I set TRAIN.RPN_BATCHSIZE = 1 in train_faster_rcnn.sh to override the config. In the printed log I noticed the setting worked.

One update: I checked the log again and found in resnet_fusion.py when building_network, sequential = False in bilinear_pool. I changed this to True. and now it can run. Does sequential = True make sense?

rois, cls_prob, bbox_pred = self.build_network(sess, training) File "/home/sunglow/Downloads/RGB-N-master/tools/../lib/nets/resnet_fusion.py", line 275, in build_network bilinear_pool=compact_bilinear_pooling_layer(fc7,noise_fc7,2048*8,compute_size=16,sequential=False)

In the log figure you sent indicates the the dimensionality of bilinear layer is [3136(64X7x7), 16384], which has 64 as batch size (the default RPN batch size in yml file).
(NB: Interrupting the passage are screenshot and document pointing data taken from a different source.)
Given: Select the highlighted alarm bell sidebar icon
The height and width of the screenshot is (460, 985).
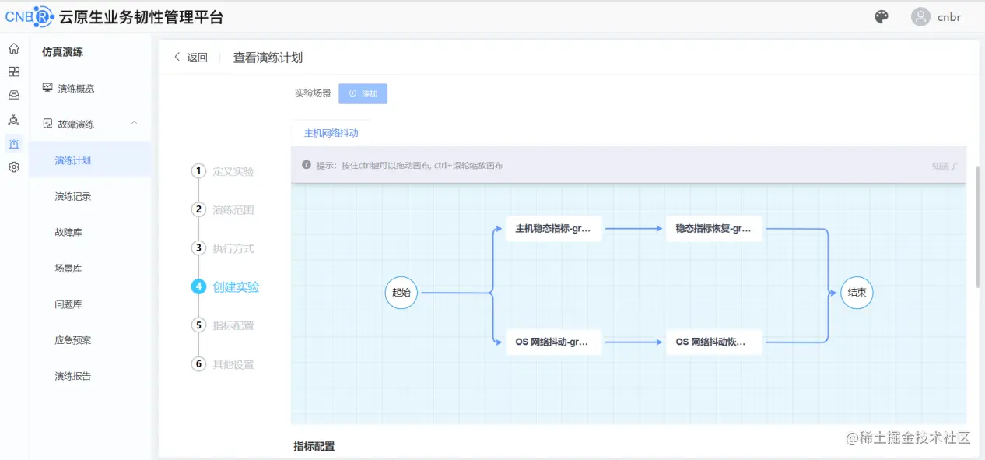Looking at the screenshot, I should click(x=13, y=144).
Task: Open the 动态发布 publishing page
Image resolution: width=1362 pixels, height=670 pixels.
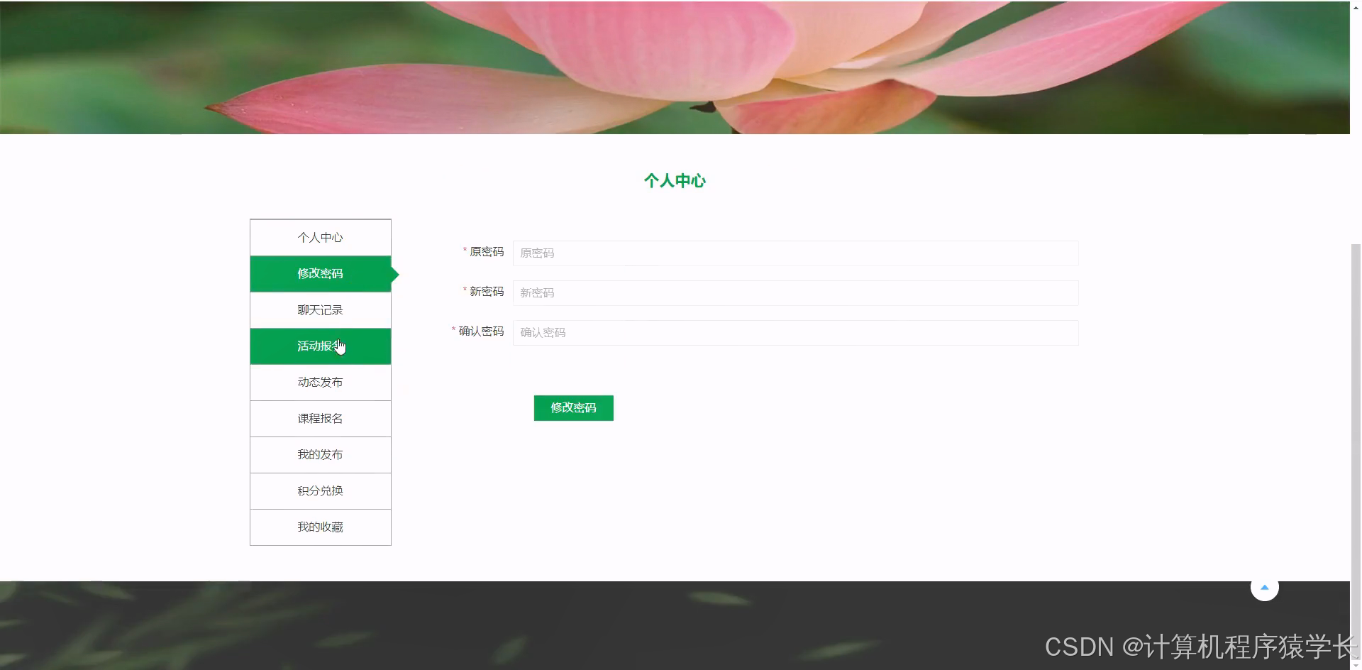Action: (320, 382)
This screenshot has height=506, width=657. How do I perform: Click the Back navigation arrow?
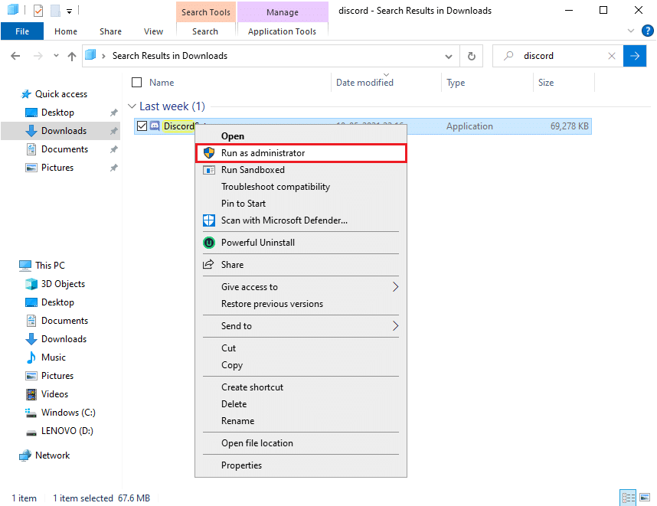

In my case sequential is set to be False.

sunglowzhang · Answer 8 · Mon Nov 05 2018 10:56:04 GMT+0800 (China Standard Time)

I set TRAIN.RPN_BATCHSIZE = 1 in train_faster_rcnn.sh to override the config. In the printed log I noticed the setting worked.
One update: I checked the log again and found in resnet_fusion.py when building_network, sequential = False in bilinear_pool. I changed this to True. and now it can run. Does sequential = True make sense?
rois, cls_prob, bbox_pred = self.build_network(sess, training) File "/home/sunglow/Downloads/RGB-N-master/tools/../lib/nets/resnet_fusion.py", line 275, in build_network bilinear_pool=compact_bilinear_pooling_layer(fc7,noise_fc7,2048*8,compute_size=16,sequential=False)

In the log figure you sent indicates the the dimensionality of bilinear layer is [3136(64X7x7), 16384], which has 64 as batch size (the default RPN batch size in yml file). In my case sequential is set to be False.

En...Thanks! I will change the config yml directly.